Ex-coach indicted on 15 counts; bail tops $1M
The indictment against Frederick Rames was filed yesterday in Circuit Court
An Oahu grand jury has indicted a former Wahiawa soccer coach on charges he sexually assaulted and molested six boys, ages 7 to 12, including one of his foster children.
The 15-count indictment filed yesterday in Circuit Court charges Frederick Rames with nine counts of third-degree sexual assault, three counts of tampering with a witness and two counts of first-degree sexual assault involving oral sex.
Police charged Rames, 65, twice in the last two weeks in separate cases involving the boys. The indictment filed yesterday consolidates all the charges brought against him. Prosecutors would not comment on whether there might be additional charges.
Circuit Judge Derrick Chan granted Deputy Prosecutor Douglas Chin's request to confirm bail yesterday at $1.15 million for all the charges, finding the amount reasonable. Rames remains in custody, unable to post bail.
Chin had argued that after Rames was charged the first time on Sept. 23 and posted $150,000 bail, he allegedly confronted three of the alleged victims, "told them to lie to police, that police were bullies and to make up a lie that the fondling ever happened."
Rames, through his attorney William Harrison, contends he is innocent and that he was coerced into confessing because police detectives were badgering him. Police, according to court documents, said Rames had confessed to touching the boys and "teaching them how to masturbate."
Harrison also criticized the $1 million bail at Rames' District Court appearance on Monday, calling it "ridiculous."
Police have said the 7-year-old contracted venereal disease, but Harrison has said he will investigate whether it was from a family member.
Chin declined to respond yesterday to Harrison's earlier statements. "Mr. Rames' lawyer is free to say what he wants to say, and as an attorney I'm obligated not to comment on the credibility of the evidence."
Not all of the six boys and their families knew each other, Chin said. If they did, it was through playing on the soccer team that Rames coached.
Prosecutors are releasing few details about the case or the victims, saying they are very concerned with protecting the boys and their privacy.
"For any parent who has a child who would disclose something like this to parents -- it's something they want to keep private, and we really want to respect that and protect them," Chin said.
Harrison could not be reached for further comment.
══════════
**To do**
How would you sum up the article on the ex-coach's indictment in two sentences? Rely on the article alone.

**Information supplied**
══════════
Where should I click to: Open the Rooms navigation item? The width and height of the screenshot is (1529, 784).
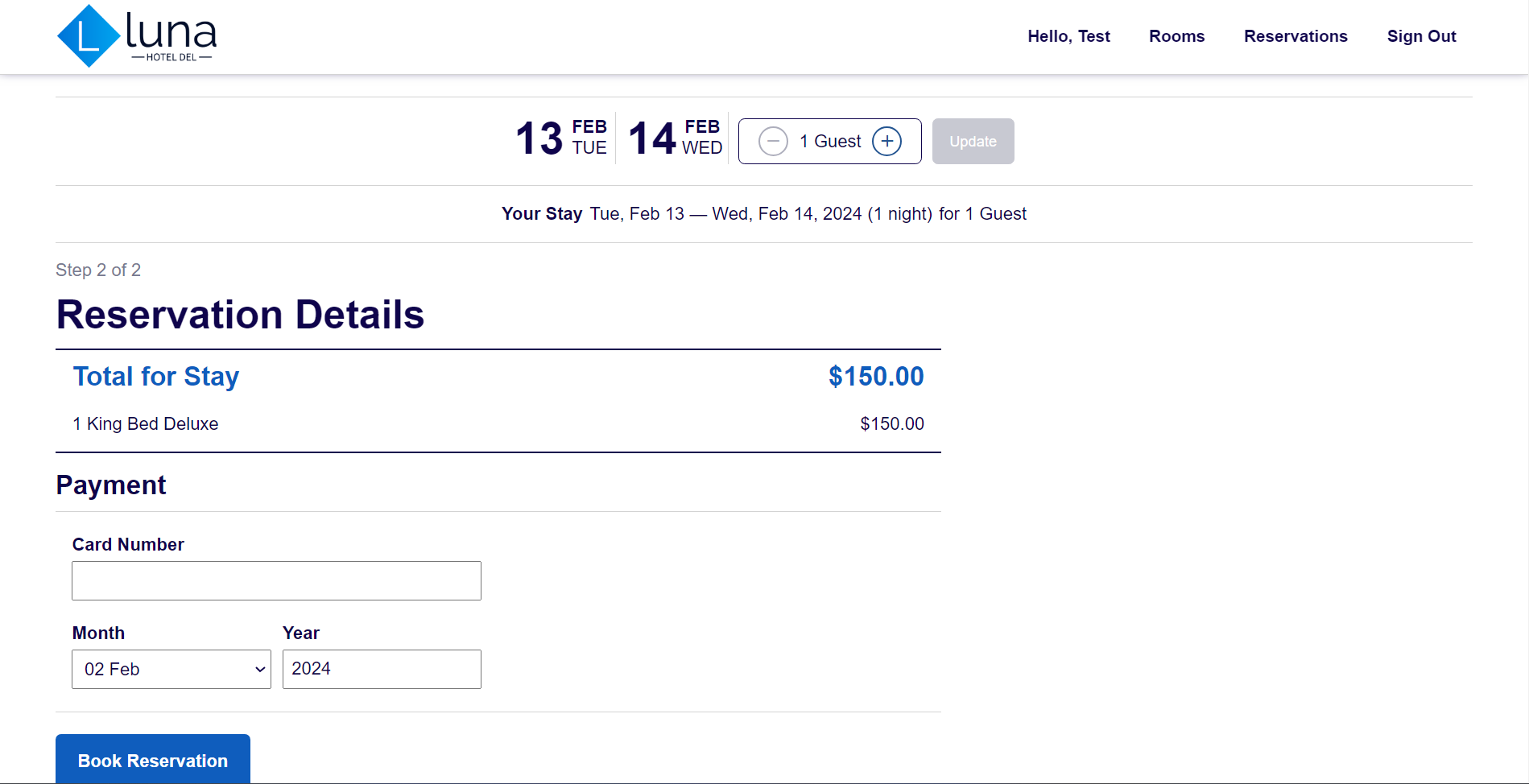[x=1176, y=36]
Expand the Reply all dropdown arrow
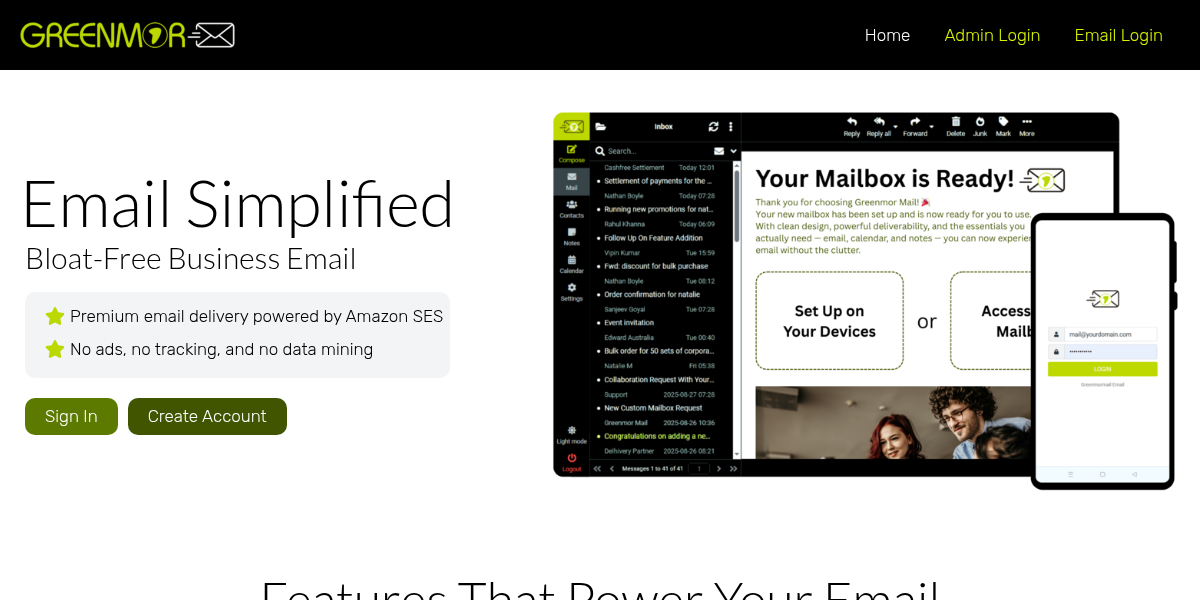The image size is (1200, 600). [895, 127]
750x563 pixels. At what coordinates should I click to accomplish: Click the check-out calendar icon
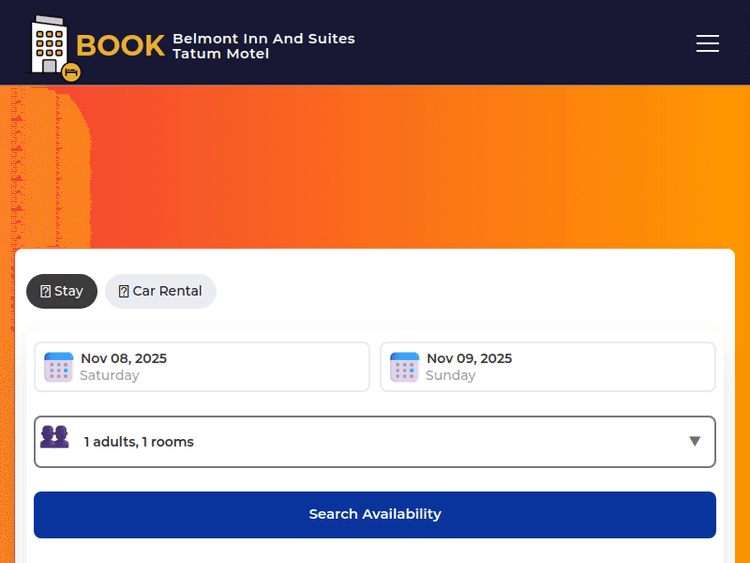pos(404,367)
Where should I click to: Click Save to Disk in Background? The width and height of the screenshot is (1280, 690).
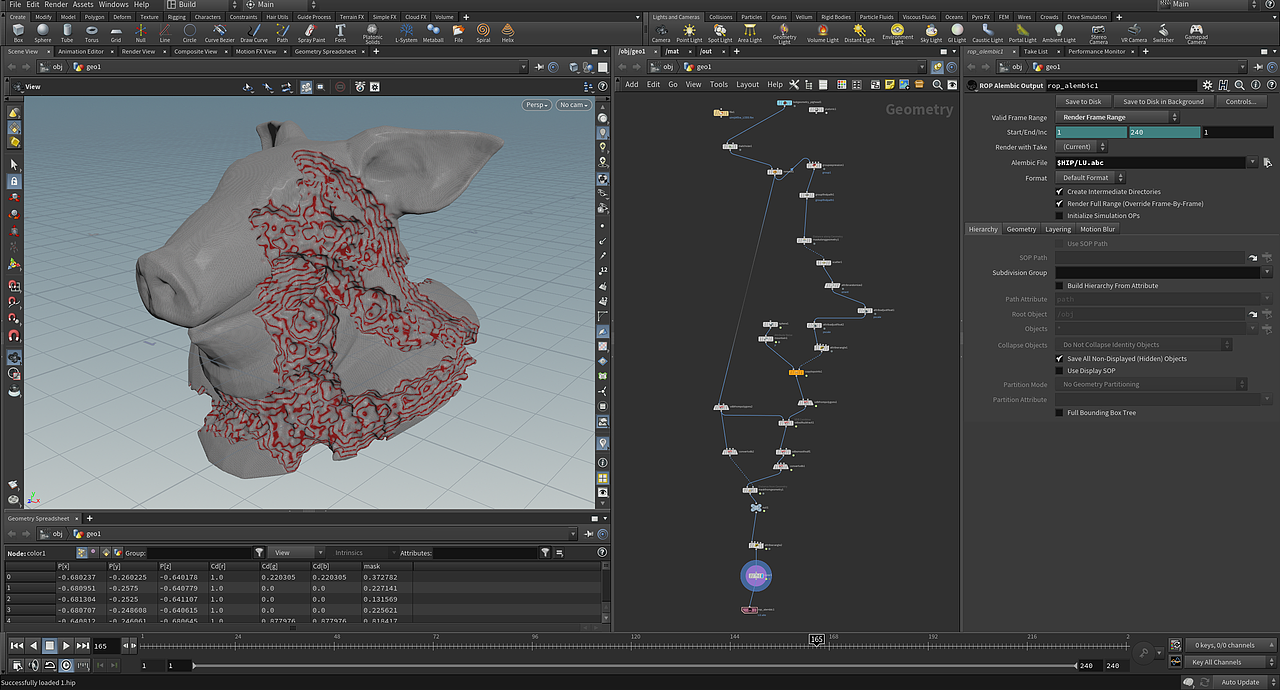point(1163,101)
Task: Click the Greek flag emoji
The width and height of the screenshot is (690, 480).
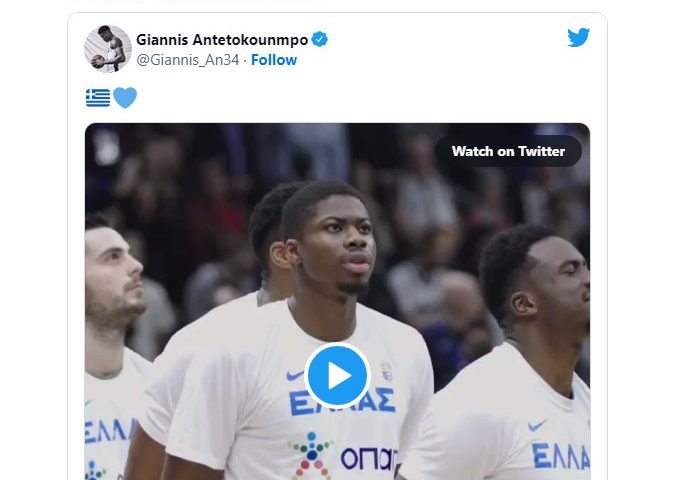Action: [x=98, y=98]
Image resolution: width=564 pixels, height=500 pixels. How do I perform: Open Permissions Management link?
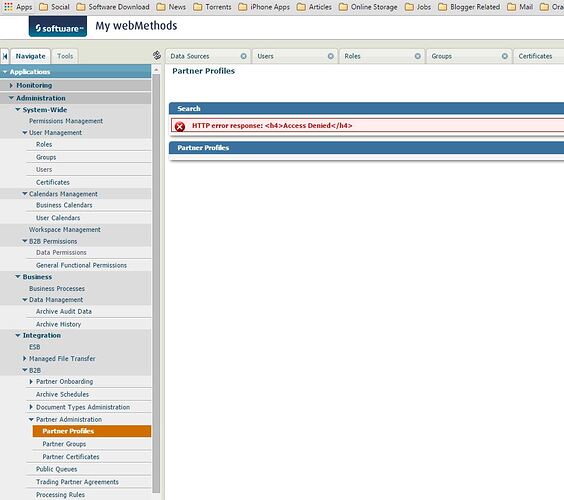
══════════
**Solution to the problem**
An Oahu grand jury has indicted Frederick Rames, a 65-year-old former Wahiawa soccer coach, in a 15-count indictment charging him with sexual assault and witness tampering involving six boys ages 7 to 12, including one of his foster children. A circuit judge confirmed his bail at $1.15 million, and Rames remains in custody, unable to post it, while he contends through his attorney that he is innocent and was coerced into confessing.